I think you might want to avoid using rigidbodies for all the enemies if you’re targeting mobiles, unless physics-y behaviour is really needed (say, actually knocking enemies off the tower). Plus, rigidbodies are not really designed to be moved and rotated manually. Instead, they expect to have forces added to them that achieve those effects.

You can use collision detection to find a correct rotation in relation to a slope. See the example code here: Unity - Scripting API: MonoBehaviour.OnCollisionEnter(Collision). It shows you how to get the normal of a surface that a collider is touching, and if you rotate your enemy the same way as this normal, it will match. You will probably want to smooth/interpolate the rotation as the enemy travels from polygon to polygon, otherwise it will snap to new normals instantly. Unity - Scripting API: Quaternion.Slerp will be your friend here. :slight_smile:

Oh, and if you need to rotate along a surface normal if the colliders are not quite touching you can use: Unity - Scripting API: Collider.Raycast. With this you can cast a ray in the direction of the surface you want to rotate along, then get surface normal from the raycast hitinfo.

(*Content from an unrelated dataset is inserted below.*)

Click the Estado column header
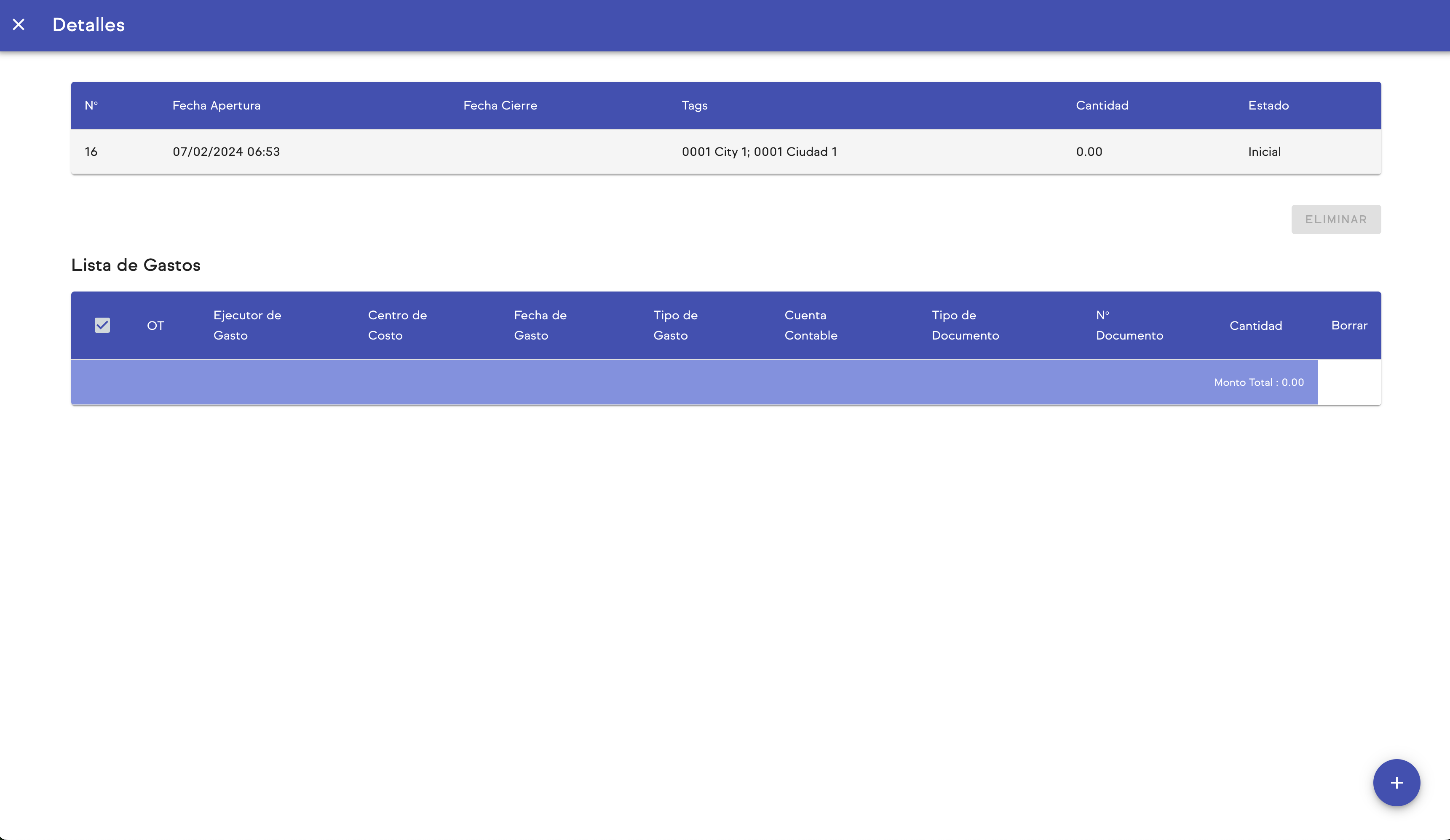Viewport: 1450px width, 840px height. pos(1268,105)
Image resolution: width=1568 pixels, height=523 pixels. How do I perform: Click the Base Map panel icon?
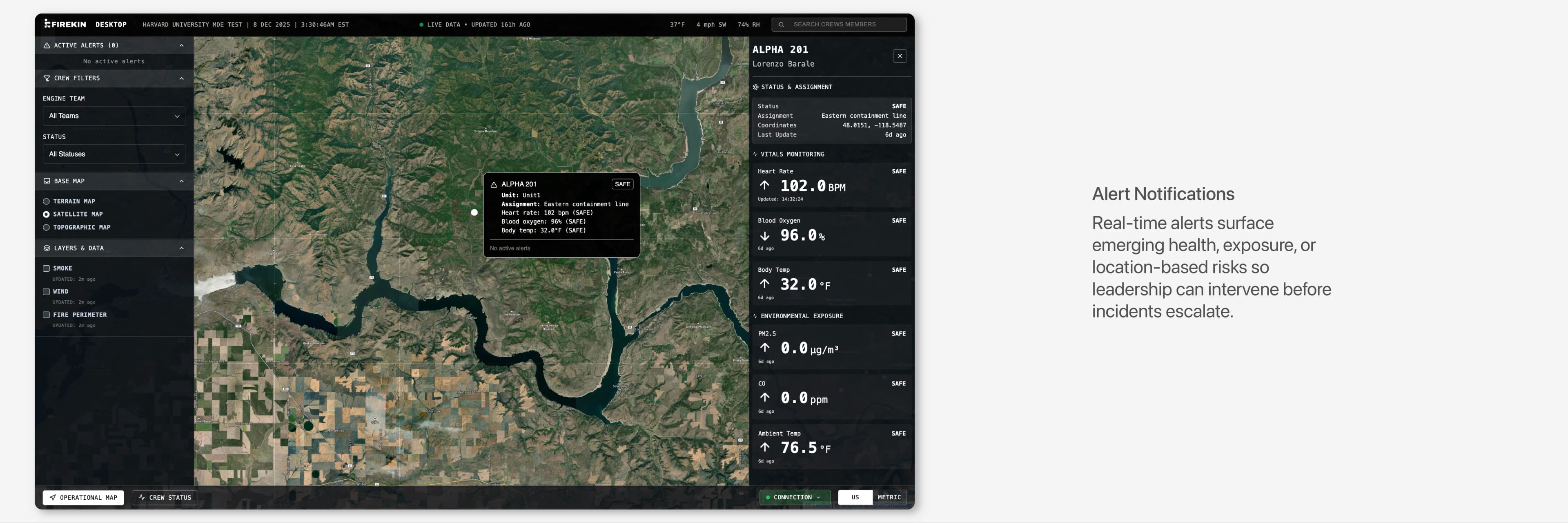(x=46, y=181)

Thanks for responding Tinus,

However, besides of box/sphere/etc Collider, wouldn’t Collision require a Rigidbody attached to the GameObject?
I tried making a cube and attached this script on it

var accel:float = 1;
var vel:float;

function Update () 
{
	vel = accel*Time.time;
	transform.position.y -= vel*Time.deltaTime;
}

function OnCollisionEnter(collision : Collision) 
{
	print("Collision enter");
}

And it wouldn’t print “Collision enter” when it touches the plane.

So I guess you mean I should not just mess anything related to changing the body dynamics with force?

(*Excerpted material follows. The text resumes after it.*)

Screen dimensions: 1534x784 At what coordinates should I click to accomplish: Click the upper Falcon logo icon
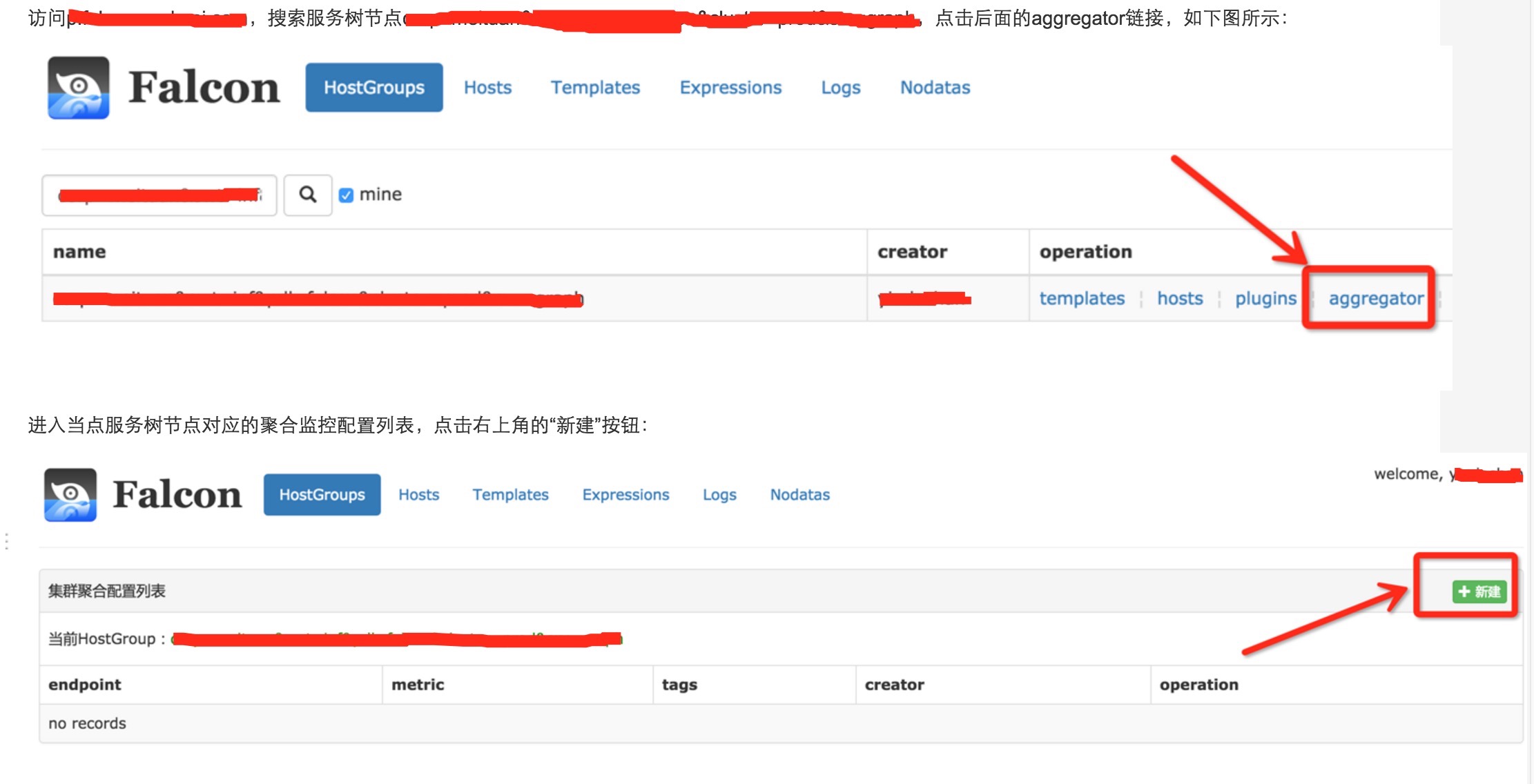[x=78, y=88]
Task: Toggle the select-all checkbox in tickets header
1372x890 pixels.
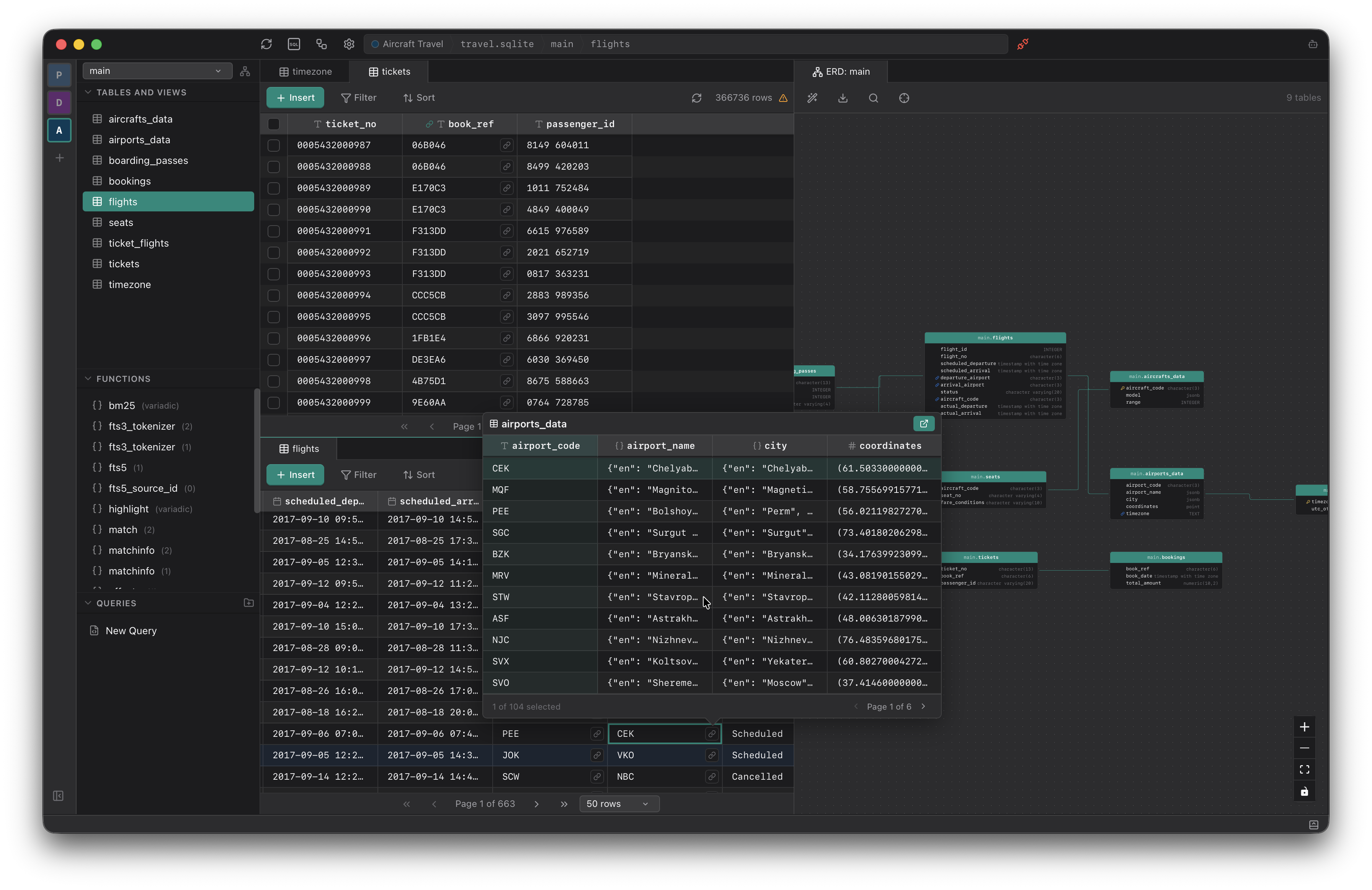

Oh, forgot about that: Indeed, at least one of the colliders needs a rigidbody attached for collision to register. Sorry about that! You could equip each enemy with a rigidbody with its isKinematic property set to true. That way it does not perform any physics calculations (so you can move it explicitly) but does enable collision.

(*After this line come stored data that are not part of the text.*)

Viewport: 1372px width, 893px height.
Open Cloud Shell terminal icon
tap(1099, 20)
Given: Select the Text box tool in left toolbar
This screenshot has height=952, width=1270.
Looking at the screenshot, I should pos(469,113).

I tried to add just rigid body and that script above after creating a cube, it still can’t print the message when it made contact with a plane, but certainly will if I uncheck the isKinematic property.

I tried inserting a Start function in the script:

function Start()
{
	rigidbody.isKinematic = true;
	rigidbody.detectCollisions = true;
}

Well… it still went through the plane without collision.

Shame on me for not linking to this: http://unity3d.com/support/documentation/Manual/Physics.html. It lists which setups trigger collisions about halfway down the page.

I have been reading it and played some combination of those.

So basically, if you set it to isKinematic to true, you won’t be able to perform collision detection to mesh collider (in my case, the tower), but you still can do collisions against other non-kinematic Rigidbody collider. Is this right?

Then, in order to keep the computation cost low, my option would be turning the isKinematic to false when I drop the mob. and every other states (running, climbing, etc) have isKinematic set to true.

What would you say?

Thanks for have been responding to my posts Tinus.